Danielle Saint-Lôt | Impact on Local Production

Launched Smart Fanm Initiative

Summary of Discussion Points:

Many of us have been promoting our country and asking people to invest in Haiti. How will these events affect our local production?

  • Our local production in agriculture and textile were already destroyed because of the embargo.
  • We used to have 125,000 workers in the agricultural sector, but now we only have 30,000.
  • In 1 week, ten days, the economy is affected at all levels.
  • The agricultural sector is the backbone of the economy. The public markets are empty because of the violence. Because of the roadblocks, a lot of agricultural products have perished because they cannot be transported to market.
  • There is a company based in the South in Les Cayes, the manager had to leave the country with his family because they were attacked.
  • Certain companies will not be able to get back on their feet without a huge recovery effort.
  • Caribbean Craft, the largest craft exporter. The owner had 48 new clients from a trade fair in New York. They have been closed all week and have not been able to send clients samples. Caribbean Craft hires 120 local artisans who are paid for each piece that they make. The civil unrest affects these artisans and other workers as well. The company will likely miss their March shipment.
  • Carnival is a huge source of revenue. Craftsmen take out loans (microcredit) to produce costumes to sell. This turmoil will likely leave them indebted rather than profiting.
  • When you consider the mango industry (the third agricultural export of our country), the market is not going to wait for us, they will go to Mexico, India, and more stable economies.
  • The civil unrest poses a huge burden on our already weak local production.
  • Missing a season is the equivalent of losing a year of revenue for farmers.
  • We already have natural disasters, this human made disaster will only exacerbate things.
  • Consider the example of Rwanda and Benin who have experienced social stability and economic growth after tragedy.
  • We cannot say that Haiti is open for business if every two or three years we have to start over.
  • We do not have local buying power, so we need to export products.  

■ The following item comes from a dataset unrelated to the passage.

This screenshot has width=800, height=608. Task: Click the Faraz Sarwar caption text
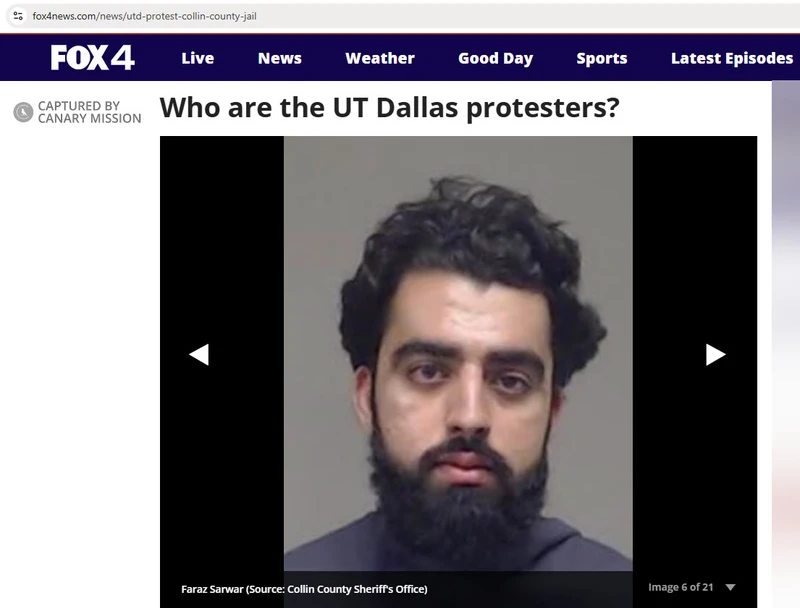pos(304,589)
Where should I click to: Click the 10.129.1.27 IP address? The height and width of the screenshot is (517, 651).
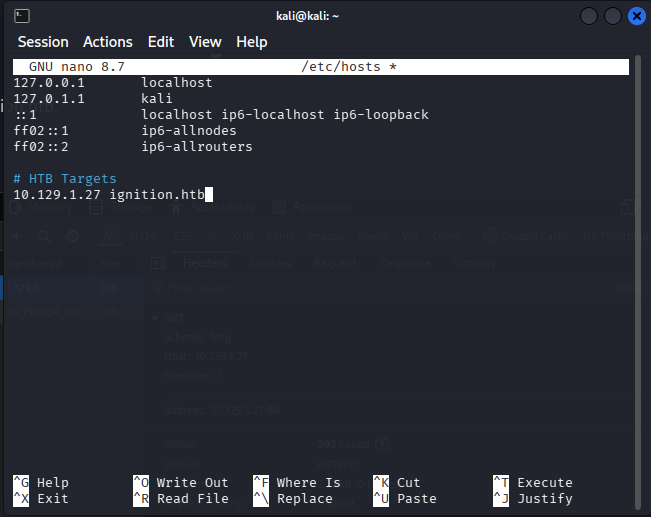(57, 195)
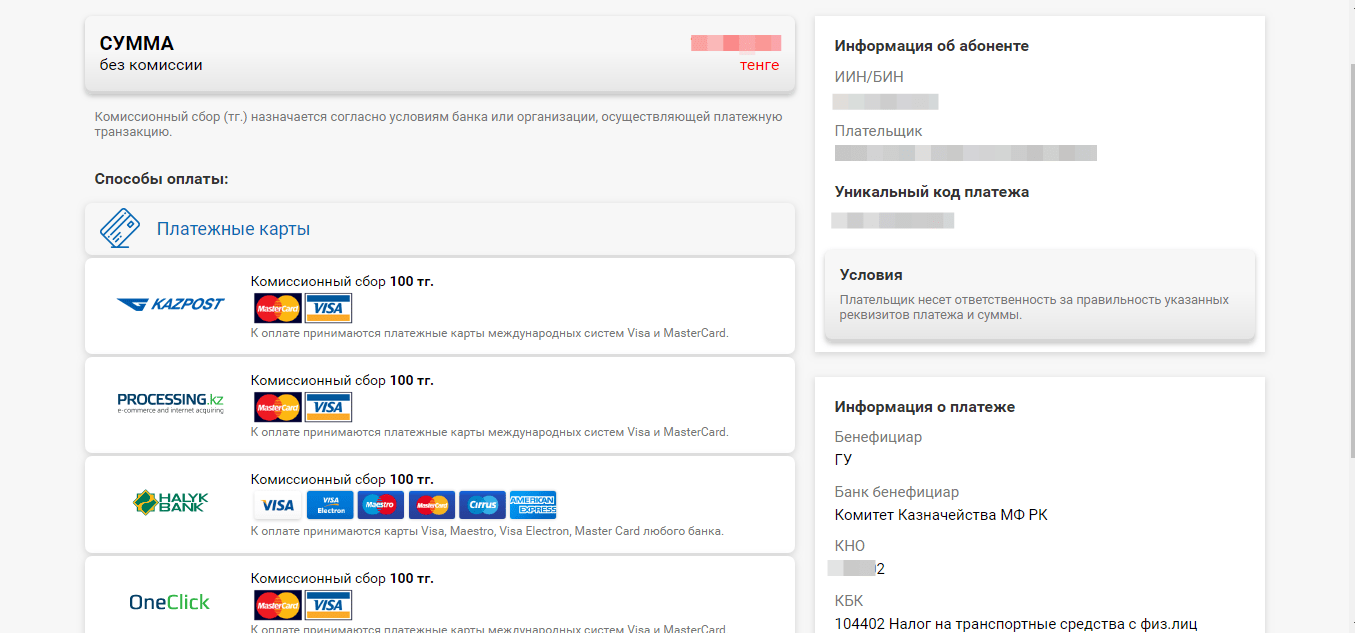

What are the first steps towards progress?

  • Everyone needs to focus on what they can bring to a national dialogue and force our governments and civil society to start this dialogue. In small groups, we need to vomit what is not good. We need a collective vomiting process to dispel 200 years of anger. This is not only working through our current situation, but dialoguing through past traumas.  We need to sit down together and do it quickly. Similar to the Justice and Reconciliation Process in Rwanda, collective communication is key. We need to have national dialogue around the problems that we currently have to move forward.
  • We have seen so much, we have lost so much that we have become desensitized to violence. We don’t have the number of psychologists in the country needed to treat even the people in Port-au-Prince.
  • There is a collective sickness that we need to address. We need to address two-hundred years trauma.   

 

Regine Rene-Labrousse | Foreign Direct Investment

Corporate Affairs Manager and Sustainability Manager | BRANA

Summary of Discussion Points:

Given the current situation in Haiti, what has been the general reaction at BRANA?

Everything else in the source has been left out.